Counting only lines that contain "agent", how many are there in the records below? Give the figure alone.

Collected data
☆ ☆ ☆ ☆

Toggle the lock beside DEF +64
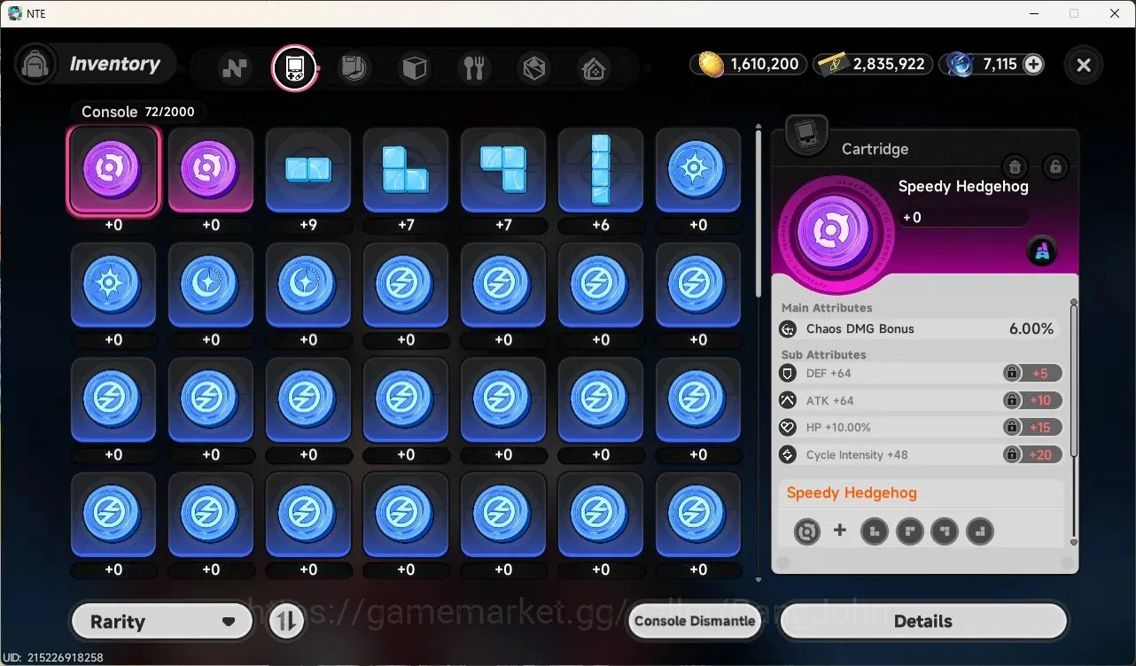The image size is (1136, 666). (1011, 373)
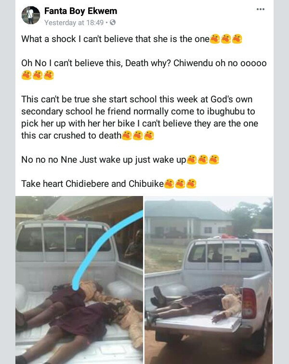Click the 'Oh No I can't believe this' line

click(x=144, y=63)
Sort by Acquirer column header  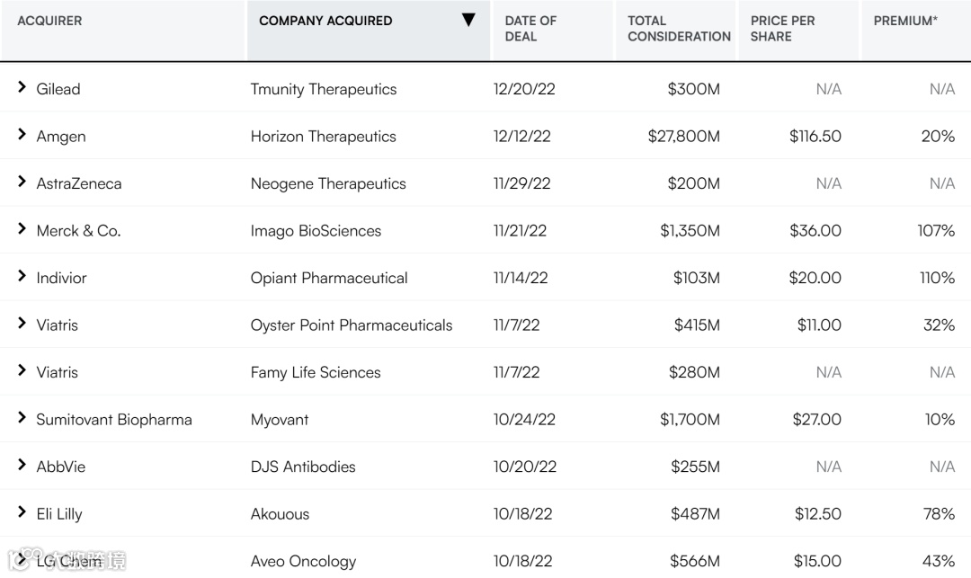click(x=49, y=21)
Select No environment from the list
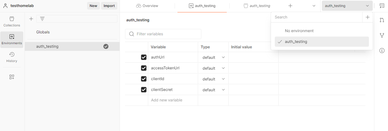The width and height of the screenshot is (388, 131). point(299,31)
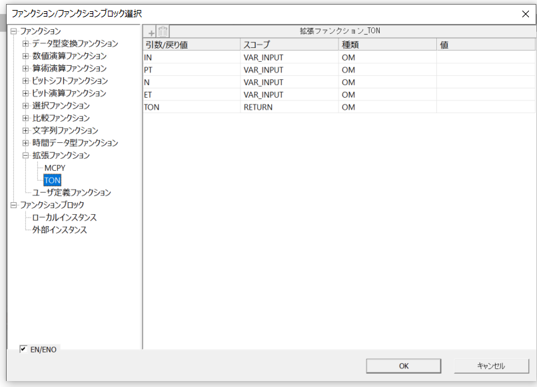537x387 pixels.
Task: Select MCPY in the function tree
Action: coord(54,168)
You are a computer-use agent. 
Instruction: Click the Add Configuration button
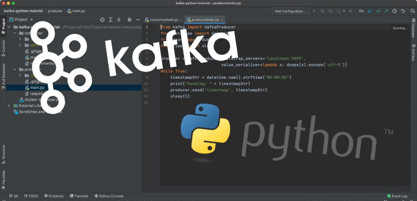click(290, 11)
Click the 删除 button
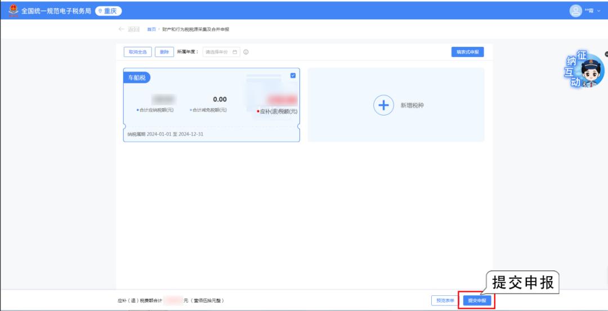608x311 pixels. click(x=164, y=52)
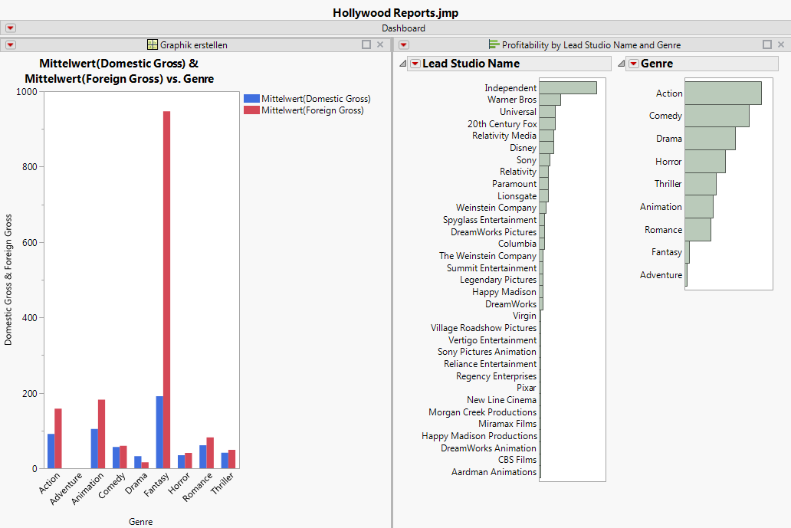Select the Warner Bros studio label
Image resolution: width=791 pixels, height=528 pixels.
click(511, 100)
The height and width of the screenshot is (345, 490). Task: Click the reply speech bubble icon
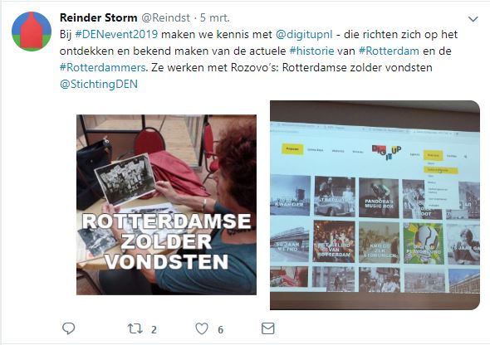[68, 328]
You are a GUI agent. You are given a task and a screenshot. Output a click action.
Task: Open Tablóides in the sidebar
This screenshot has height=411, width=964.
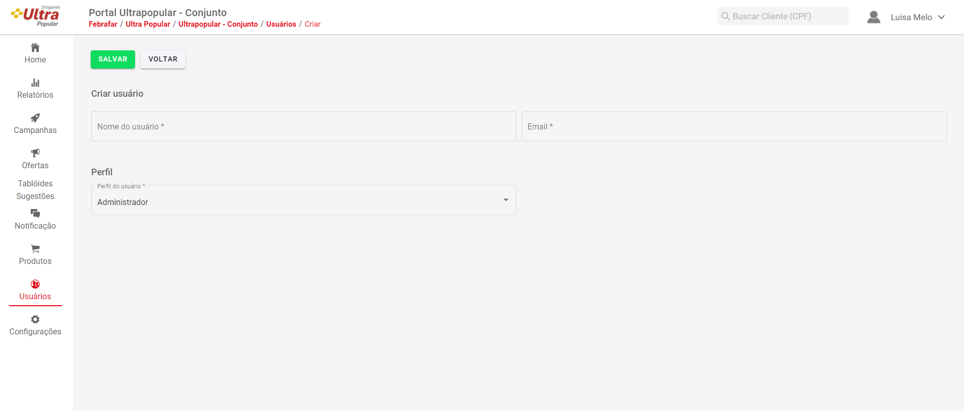coord(35,183)
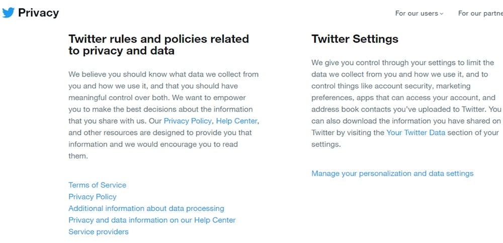The width and height of the screenshot is (503, 243).
Task: Open the For our partners menu
Action: click(480, 14)
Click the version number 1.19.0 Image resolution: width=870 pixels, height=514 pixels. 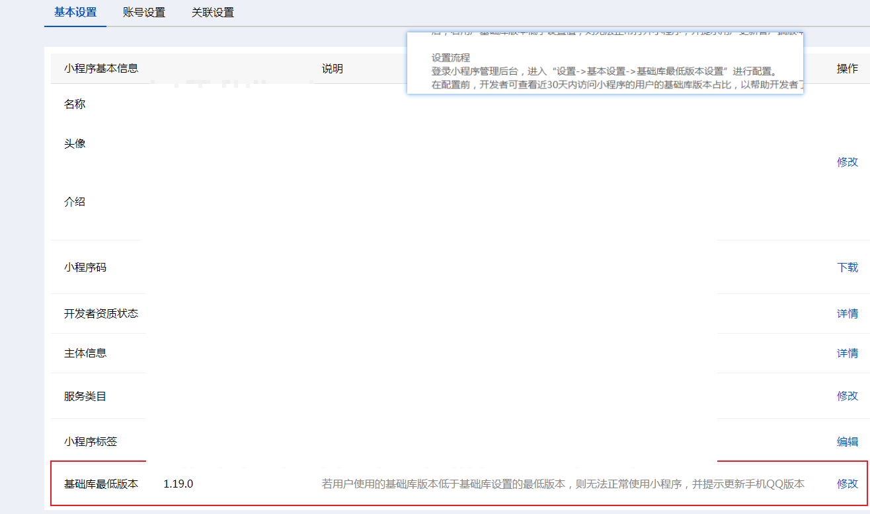(x=177, y=484)
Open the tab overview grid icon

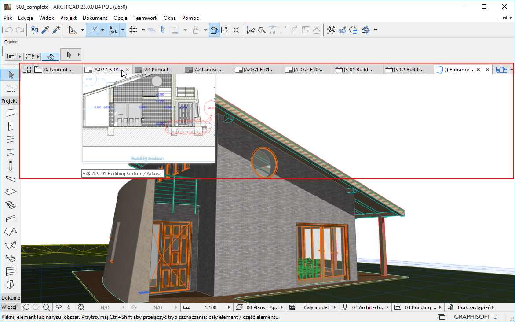(27, 70)
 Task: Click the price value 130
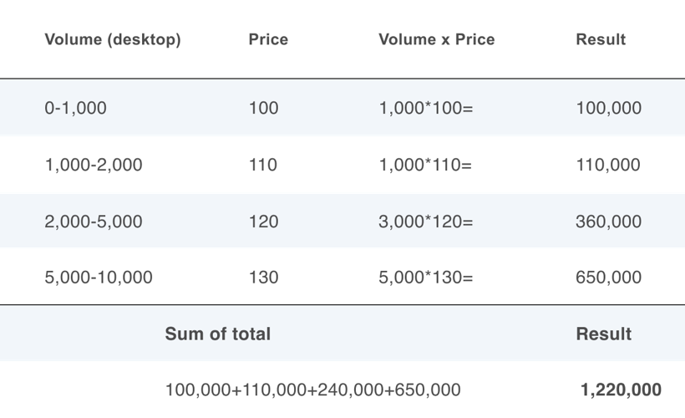point(263,278)
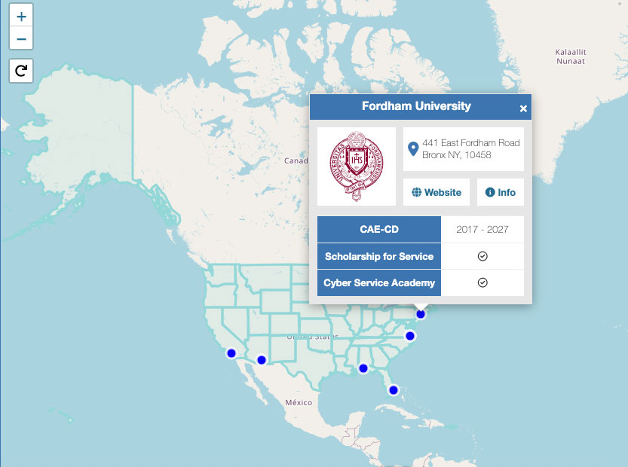The height and width of the screenshot is (467, 628).
Task: Zoom out of the map
Action: (x=21, y=38)
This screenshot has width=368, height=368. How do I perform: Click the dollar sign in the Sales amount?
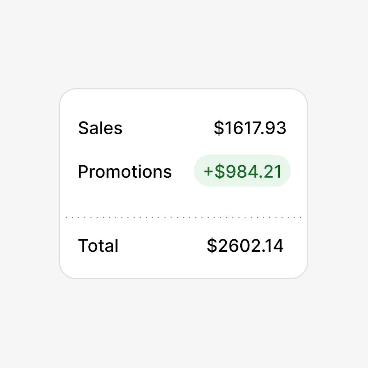(219, 128)
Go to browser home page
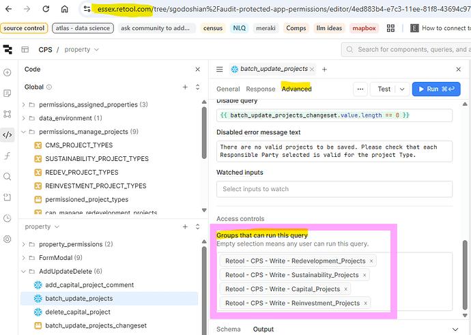This screenshot has width=471, height=335. pos(64,10)
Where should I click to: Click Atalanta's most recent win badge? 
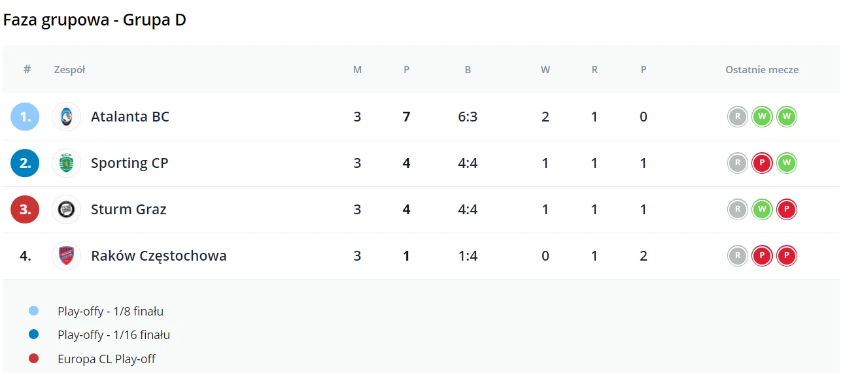[x=786, y=117]
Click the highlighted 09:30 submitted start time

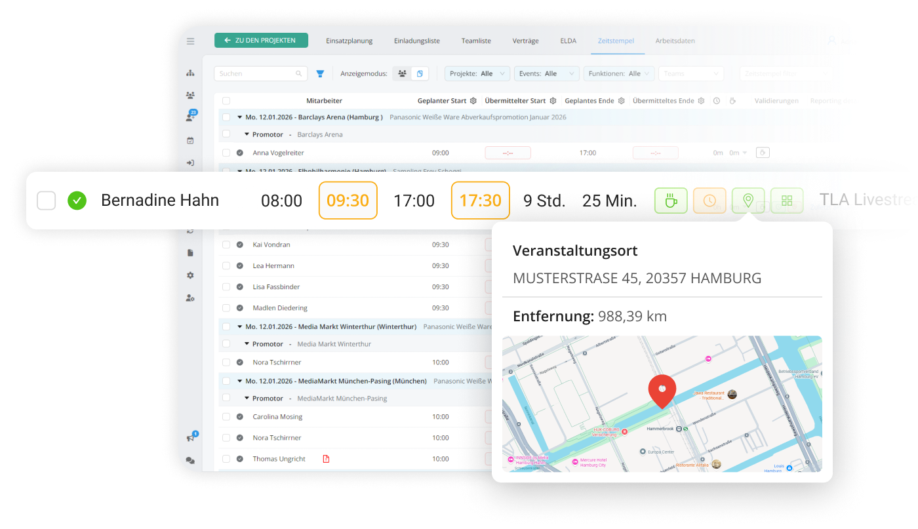point(348,201)
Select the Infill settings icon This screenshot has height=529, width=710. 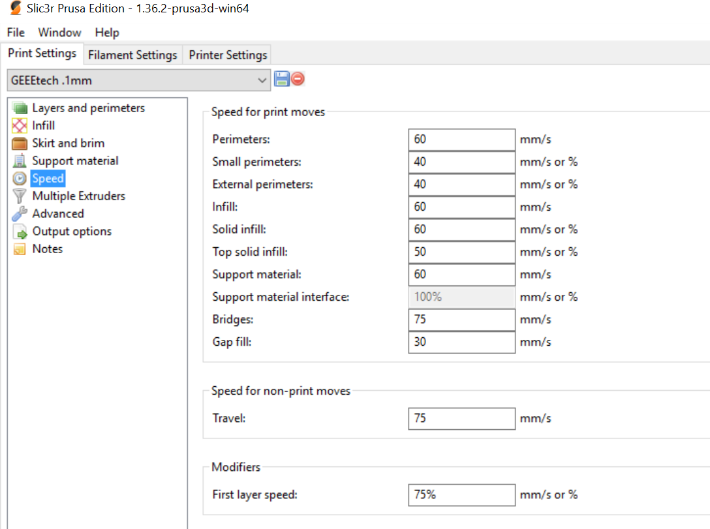20,126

☆ ☆ ☆ ☆

Expected answer: 2